| TASK OBJECTIVE |
From the line that contains "The width and height of the screenshot is (711, 1568)." through the line that contains "Given: Click the Attachment field label", output every line of the listing below exactly and leave out all the rest.

| SOURCE RECORDS |

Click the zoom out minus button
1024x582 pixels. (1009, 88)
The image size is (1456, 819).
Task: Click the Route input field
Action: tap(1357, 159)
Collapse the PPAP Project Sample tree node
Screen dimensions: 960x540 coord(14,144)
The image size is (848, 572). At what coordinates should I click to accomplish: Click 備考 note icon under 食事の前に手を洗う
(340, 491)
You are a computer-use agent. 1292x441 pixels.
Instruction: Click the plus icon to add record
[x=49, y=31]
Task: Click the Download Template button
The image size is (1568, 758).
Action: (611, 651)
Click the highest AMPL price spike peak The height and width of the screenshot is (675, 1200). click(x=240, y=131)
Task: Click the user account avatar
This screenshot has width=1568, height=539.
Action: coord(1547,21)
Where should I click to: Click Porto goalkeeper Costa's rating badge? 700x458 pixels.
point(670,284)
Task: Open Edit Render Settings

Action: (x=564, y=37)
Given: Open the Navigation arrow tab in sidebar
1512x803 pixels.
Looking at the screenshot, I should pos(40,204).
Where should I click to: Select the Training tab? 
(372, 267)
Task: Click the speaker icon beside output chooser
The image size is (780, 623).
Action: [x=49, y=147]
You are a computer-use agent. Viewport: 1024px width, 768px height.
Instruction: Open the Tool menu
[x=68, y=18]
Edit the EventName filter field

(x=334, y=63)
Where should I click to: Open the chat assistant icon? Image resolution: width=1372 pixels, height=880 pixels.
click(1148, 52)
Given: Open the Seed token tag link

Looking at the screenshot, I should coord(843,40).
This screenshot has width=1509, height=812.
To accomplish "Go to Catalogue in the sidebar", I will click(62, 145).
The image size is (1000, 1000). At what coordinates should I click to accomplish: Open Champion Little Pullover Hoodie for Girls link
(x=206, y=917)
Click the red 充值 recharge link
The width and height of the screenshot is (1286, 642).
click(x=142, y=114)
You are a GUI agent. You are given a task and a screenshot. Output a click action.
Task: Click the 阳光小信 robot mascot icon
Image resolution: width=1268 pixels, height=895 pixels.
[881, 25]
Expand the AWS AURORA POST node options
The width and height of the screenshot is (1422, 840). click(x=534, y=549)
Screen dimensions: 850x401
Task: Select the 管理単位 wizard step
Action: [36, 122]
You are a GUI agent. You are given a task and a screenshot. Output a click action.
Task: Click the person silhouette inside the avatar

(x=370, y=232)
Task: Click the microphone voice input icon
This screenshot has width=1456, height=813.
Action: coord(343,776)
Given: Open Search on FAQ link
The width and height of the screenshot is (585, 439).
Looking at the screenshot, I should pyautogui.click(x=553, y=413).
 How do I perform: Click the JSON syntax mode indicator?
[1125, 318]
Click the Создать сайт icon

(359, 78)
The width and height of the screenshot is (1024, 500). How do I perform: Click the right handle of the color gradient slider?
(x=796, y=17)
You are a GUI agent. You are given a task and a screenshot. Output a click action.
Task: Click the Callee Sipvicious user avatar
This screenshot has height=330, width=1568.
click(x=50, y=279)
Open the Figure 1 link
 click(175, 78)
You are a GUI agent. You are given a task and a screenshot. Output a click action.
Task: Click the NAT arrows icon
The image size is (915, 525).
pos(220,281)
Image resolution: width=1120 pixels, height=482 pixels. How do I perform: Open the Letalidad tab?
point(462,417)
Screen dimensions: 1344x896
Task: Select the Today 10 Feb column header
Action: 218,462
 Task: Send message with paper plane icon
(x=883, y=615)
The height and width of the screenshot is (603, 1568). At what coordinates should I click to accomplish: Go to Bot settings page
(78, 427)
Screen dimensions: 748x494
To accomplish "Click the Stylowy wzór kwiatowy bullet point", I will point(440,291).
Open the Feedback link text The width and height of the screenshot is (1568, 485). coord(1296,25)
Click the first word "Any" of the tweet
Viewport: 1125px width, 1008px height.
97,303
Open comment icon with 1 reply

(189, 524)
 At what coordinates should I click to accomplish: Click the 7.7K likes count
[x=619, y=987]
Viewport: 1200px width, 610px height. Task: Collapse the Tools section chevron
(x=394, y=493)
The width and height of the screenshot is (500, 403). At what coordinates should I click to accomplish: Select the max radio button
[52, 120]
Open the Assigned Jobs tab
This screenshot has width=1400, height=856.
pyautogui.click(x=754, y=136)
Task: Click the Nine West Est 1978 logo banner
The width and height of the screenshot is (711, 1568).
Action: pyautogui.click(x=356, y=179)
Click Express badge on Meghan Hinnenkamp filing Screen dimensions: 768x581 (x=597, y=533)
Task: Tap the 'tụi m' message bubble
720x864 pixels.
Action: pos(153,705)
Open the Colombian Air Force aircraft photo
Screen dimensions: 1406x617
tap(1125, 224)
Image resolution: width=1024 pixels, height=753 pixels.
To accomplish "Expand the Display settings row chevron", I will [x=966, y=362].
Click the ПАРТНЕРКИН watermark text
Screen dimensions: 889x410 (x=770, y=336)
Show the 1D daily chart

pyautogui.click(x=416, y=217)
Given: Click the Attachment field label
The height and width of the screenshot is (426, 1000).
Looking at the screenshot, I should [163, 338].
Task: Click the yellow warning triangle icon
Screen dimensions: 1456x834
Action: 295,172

| ANSWER TO THIS TASK |
The width and height of the screenshot is (711, 1568).
Action: pyautogui.click(x=356, y=179)
Click Express badge on Meghan Hinnenkamp filing Screen dimensions: 768x581 (x=597, y=533)
Task: Tap the 'tụi m' message bubble
720x864 pixels.
Action: pos(153,705)
Open the Colombian Air Force aircraft photo
Screen dimensions: 1406x617
tap(1125, 224)
Image resolution: width=1024 pixels, height=753 pixels.
To accomplish "Expand the Display settings row chevron", I will [x=966, y=362].
Click the ПАРТНЕРКИН watermark text
Screen dimensions: 889x410 (x=770, y=336)
Show the 1D daily chart

pyautogui.click(x=416, y=217)
Given: Click the Attachment field label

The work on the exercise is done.